■ 本文

^^^^

*サムライタレント知事ジャパン*(2009.3.31)
「現実には、かれらが容赦ない民衆搾取の蔓延を正当化すると、ただちに民主主義は否定され、もっと悪意に満ちた暴力が、契約という形式を通じて圧倒的多数の人々を蹂躙する」
〜『チョムスキーの「アナキズム論」』〜
「さてここからは、みなさんが見てはいけないことになっていたニュース」
〜グレッグ=パラスト『金で買えるアメリカ民主主義』〜
金権政治でぐだぐだな自民党にも民主党にも投票したくない、とくればどうするか。最終的にはタレント議員に投票するわしらサムライジャパン。
すげえな、この国は。
私、あきれかえっているので、これ以上はもう何も言いません。
『非国民通信』さんから、
『支持率の低下と、支持者の質の低下』!
===================
ちなみに対抗馬と目された民主と愉快な仲間達推薦の吉田平氏はどう見てもカルト教団の幹部で、その教義は「森田健作の主張−猛々しさ」という感じです。よくわからない宗教団体よりは多少なりとも内実の知れた公明党系の候補の方がマシかと思いきや、その人は橋下に応援メッセージをもらって浮かれているような有様、また一方は例によって「ホワイトカラーの正規職員」限定の公務員給与と「職種問わず、パートタイム含む」民間企業従業員の給与を並べては公務員の給与削減を訴えるばかりの自民党県議ですから、もう救いようがありません。
===================
もう救いようがありません〜!!っと。
千葉県に誕生した新しいタレント知事がだるまに目を入れているころ、世界はこんなあんばいに。
かたや。
無残な会社大国日本の現状は……気持ちが鬱いで死にたくなるといけないので、楽しいアニメでご確認下さい。テレビ、陰謀、ミドリ亀。
(^_^;)
さらに続き。
(^_^;) (^_^;) (^_^;) プロレタリア独裁ならぬ、秘密結社独裁……。

^^^^

■ 提示資料
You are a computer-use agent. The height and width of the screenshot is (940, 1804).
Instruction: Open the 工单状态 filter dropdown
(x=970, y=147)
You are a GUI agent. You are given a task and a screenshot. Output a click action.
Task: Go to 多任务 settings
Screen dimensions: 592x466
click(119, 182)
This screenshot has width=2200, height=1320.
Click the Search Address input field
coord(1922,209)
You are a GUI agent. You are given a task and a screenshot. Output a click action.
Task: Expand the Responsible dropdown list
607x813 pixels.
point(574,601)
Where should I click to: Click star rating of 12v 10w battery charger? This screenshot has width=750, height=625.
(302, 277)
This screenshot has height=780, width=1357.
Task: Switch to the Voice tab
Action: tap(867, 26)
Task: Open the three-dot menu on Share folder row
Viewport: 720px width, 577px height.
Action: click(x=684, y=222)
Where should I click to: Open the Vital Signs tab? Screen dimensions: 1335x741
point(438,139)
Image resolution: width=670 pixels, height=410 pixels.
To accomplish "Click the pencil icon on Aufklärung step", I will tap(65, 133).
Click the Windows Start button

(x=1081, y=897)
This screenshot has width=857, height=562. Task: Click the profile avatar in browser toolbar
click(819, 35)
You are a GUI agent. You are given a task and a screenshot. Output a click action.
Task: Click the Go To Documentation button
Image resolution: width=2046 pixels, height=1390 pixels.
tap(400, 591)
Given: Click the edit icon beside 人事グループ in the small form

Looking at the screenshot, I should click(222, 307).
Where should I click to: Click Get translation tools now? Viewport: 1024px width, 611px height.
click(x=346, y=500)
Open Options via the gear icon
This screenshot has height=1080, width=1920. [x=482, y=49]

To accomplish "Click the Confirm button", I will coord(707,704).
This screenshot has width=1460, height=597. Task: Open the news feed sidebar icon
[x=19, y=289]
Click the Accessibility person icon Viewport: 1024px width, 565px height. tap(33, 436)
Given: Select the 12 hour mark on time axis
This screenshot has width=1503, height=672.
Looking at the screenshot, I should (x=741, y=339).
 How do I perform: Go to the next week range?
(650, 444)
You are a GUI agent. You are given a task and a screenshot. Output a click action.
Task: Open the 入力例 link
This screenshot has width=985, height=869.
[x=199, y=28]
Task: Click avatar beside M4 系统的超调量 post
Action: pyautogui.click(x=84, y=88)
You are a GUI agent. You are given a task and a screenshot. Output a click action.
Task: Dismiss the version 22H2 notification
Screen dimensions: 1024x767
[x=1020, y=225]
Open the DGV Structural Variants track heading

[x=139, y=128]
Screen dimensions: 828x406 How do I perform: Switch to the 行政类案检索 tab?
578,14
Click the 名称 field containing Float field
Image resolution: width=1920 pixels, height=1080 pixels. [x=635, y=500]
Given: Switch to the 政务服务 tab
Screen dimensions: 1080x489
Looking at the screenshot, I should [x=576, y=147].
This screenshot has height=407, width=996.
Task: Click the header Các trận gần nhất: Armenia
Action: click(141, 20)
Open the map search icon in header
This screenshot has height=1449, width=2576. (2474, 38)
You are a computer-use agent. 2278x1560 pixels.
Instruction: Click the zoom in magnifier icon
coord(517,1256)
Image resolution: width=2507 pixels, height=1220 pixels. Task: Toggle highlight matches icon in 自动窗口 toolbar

^^^^

■ 指示 A
本文によれば、新しいタレント知事が誕生したのはどの県ですか。
■ 指示 B
本文のうち、「私、あきれかえっているので、これ以上はもう何も言いません。」から「(^_^;) (^_^;) プロレタリア独裁ならぬ、秘密結社独裁……。」までの部分を、両端の語句も含めて一字一句違えずに引用してください。
これらの記録は本文とは関係がありません。

■ 回答 A
千葉県です。

■ 回答 B
私、あきれかえっているので、これ以上はもう何も言いません。
『非国民通信』さんから、
『支持率の低下と、支持者の質の低下』!
===================
ちなみに対抗馬と目された民主と愉快な仲間達推薦の吉田平氏はどう見てもカルト教団の幹部で、その教義は「森田健作の主張−猛々しさ」という感じです。よくわからない宗教団体よりは多少なりとも内実の知れた公明党系の候補の方がマシかと思いきや、その人は橋下に応援メッセージをもらって浮かれているような有様、また一方は例によって「ホワイトカラーの正規職員」限定の公務員給与と「職種問わず、パートタイム含む」民間企業従業員の給与を並べては公務員の給与削減を訴えるばかりの自民党県議ですから、もう救いようがありません。
===================
もう救いようがありません〜!!っと。
千葉県に誕生した新しいタレント知事がだるまに目を入れているころ、世界はこんなあんばいに。
かたや。
無残な会社大国日本の現状は……気持ちが鬱いで死にたくなるといけないので、楽しいアニメでご確認下さい。テレビ、陰謀、ミドリ亀。
(^_^;)
さらに続き。
(^_^;) (^_^;) (^_^;) プロレタリア独裁ならぬ、秘密結社独裁……。